T. Paul Wilcox for Appellee.

In Peterson v. Guernsey 26 Wyo. 272, 183 P. 645, it was held that in the absence of statutory authority to refund there can be no recovery of unearned license money; appellant contends that the word "may" as used in Chap. 100, Laws 1919 means "shall;" the rule is that the word "may" shall be construed in a mandatory sense only where that intent is apparent from the statute, 20 A. & E. Ency p. 237, 36 Cyc. 1157-1159; the apparent intent must govern. Harvester Co. v. Lumber Co., 25 Wyo. 372; Morse v. Co., 75 N.Y.S. 976, 5th Words and Phrases 4420; Sedgwick 377; Thompson v. Lessee, 22 How. 434; Allistock v. Paige, 77 Va. 390; Dillingham v. Spartenbury, 8 L. R. A. (NS) 412. The identical point was decided in Bender v. City, 115 Minn. 66, 131 N.W. 849 against appellant's contention and also in State v. Ritter (Wash.) 134 P. 492; the former statute provided that there should be no refundment of license fee in any case; the amendment by Chap. 100, Laws 1919 made it discretionary; the money was paid voluntarily and cannot be recovered. Peyton v. Hot Sprgs. Co., 53 Ark. 236, 13 S.W. 764; Monroe Co., v. Kreuger, 88 Ind. 231; Wood v. School Dist., 115 N.W. 308, 15 L. R. A. (NS.) 478; McGinnis v. Medway, 176 Mass. 67, 57 N.W. 210; Trainor v. Co., 2 Ore. 214; City of Fitzgerald v. Witchard, 130 Ga. 552, 61 S.E. 227, 16 L. R. A. (NS.) 518; Company v. Village, (Minn.) 170 N.W. 704. Chap. 100, Laws 1919 as originally introduced contained the word "shall" but on its passage the word "may" was substituted, clearly showing that the Legislature intended the act to operate as a permissive, and not as a mandatory statute, House Jour. 15th. Leg. p. 32.
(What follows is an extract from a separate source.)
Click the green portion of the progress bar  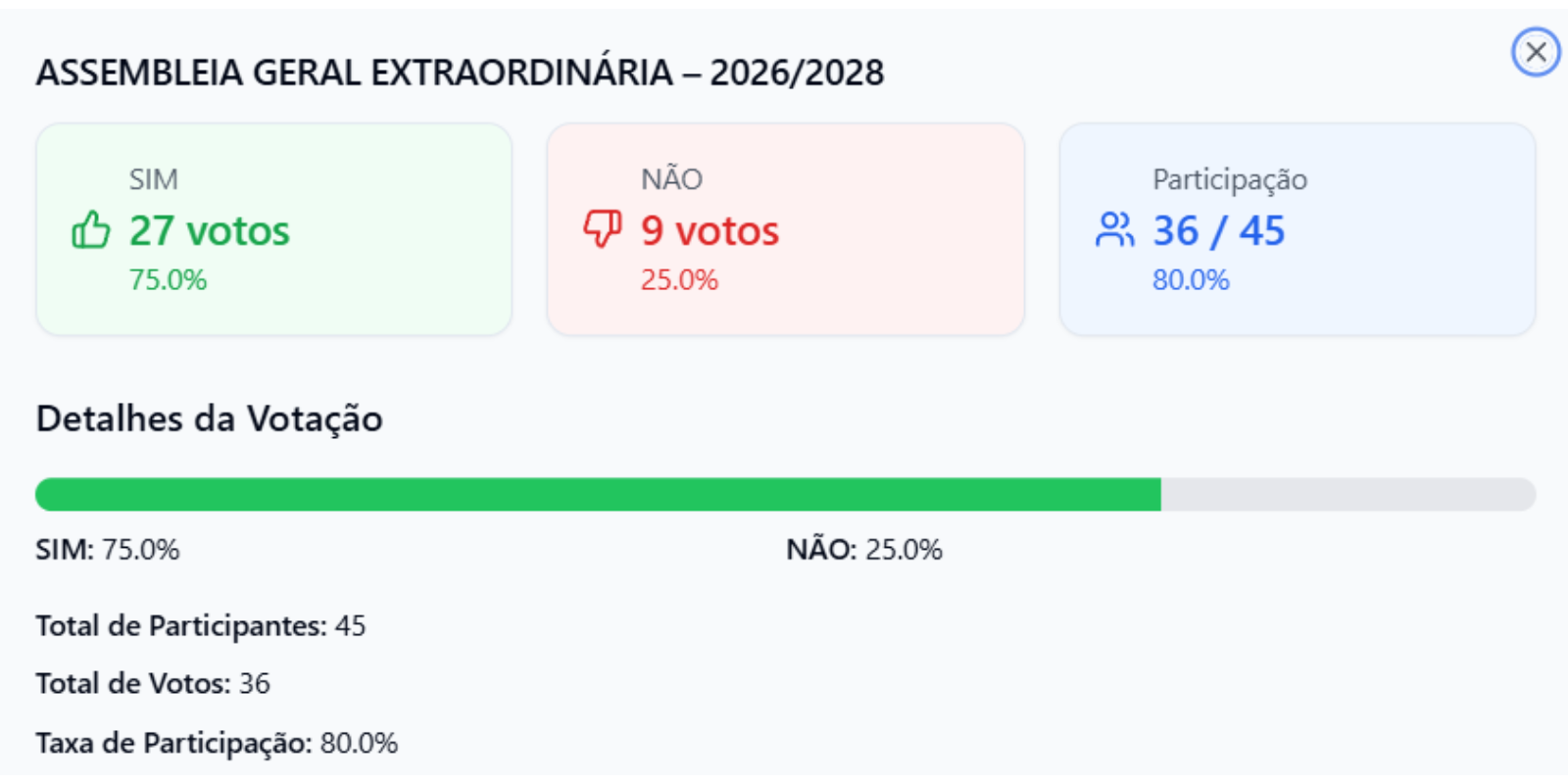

BLUME, Justice. POTTER, Ch. J., and KIMBALL, J., concur.

OPINION

BLUME, Justice.

These two cases involve identical questions. Both were brought against the City of Cheyenne to recover unearned license money under liquor-licenses issued to plaintiffs by the county of Laramie and the City of Cheyenne in the early part of 1919 and which became inoperative at midnight of June 30, 1919, when the so-called prohibition act passed by the Legislature at its session in 1919 went into effect, at which time only a part of the period of the licenses in question had run. The pro tanto amount for the unexpired terms of the licenses is sought to be recovered herein. The lower court sustained the demurrers filed to the petitions, and plaintiffs not pleading further, judgment was in each case entered for the defendant.

Plaintiffs seek to recover under the authority of the provisions of chapter 100 of the Session Laws of 1919. The title of that act is in part as follows:

"An act directing the boards of county commissioners and the city commissioners and city councils of any incorporated city in the state of Wyoming, to rebate and refund so much of any license moneys paid" etc.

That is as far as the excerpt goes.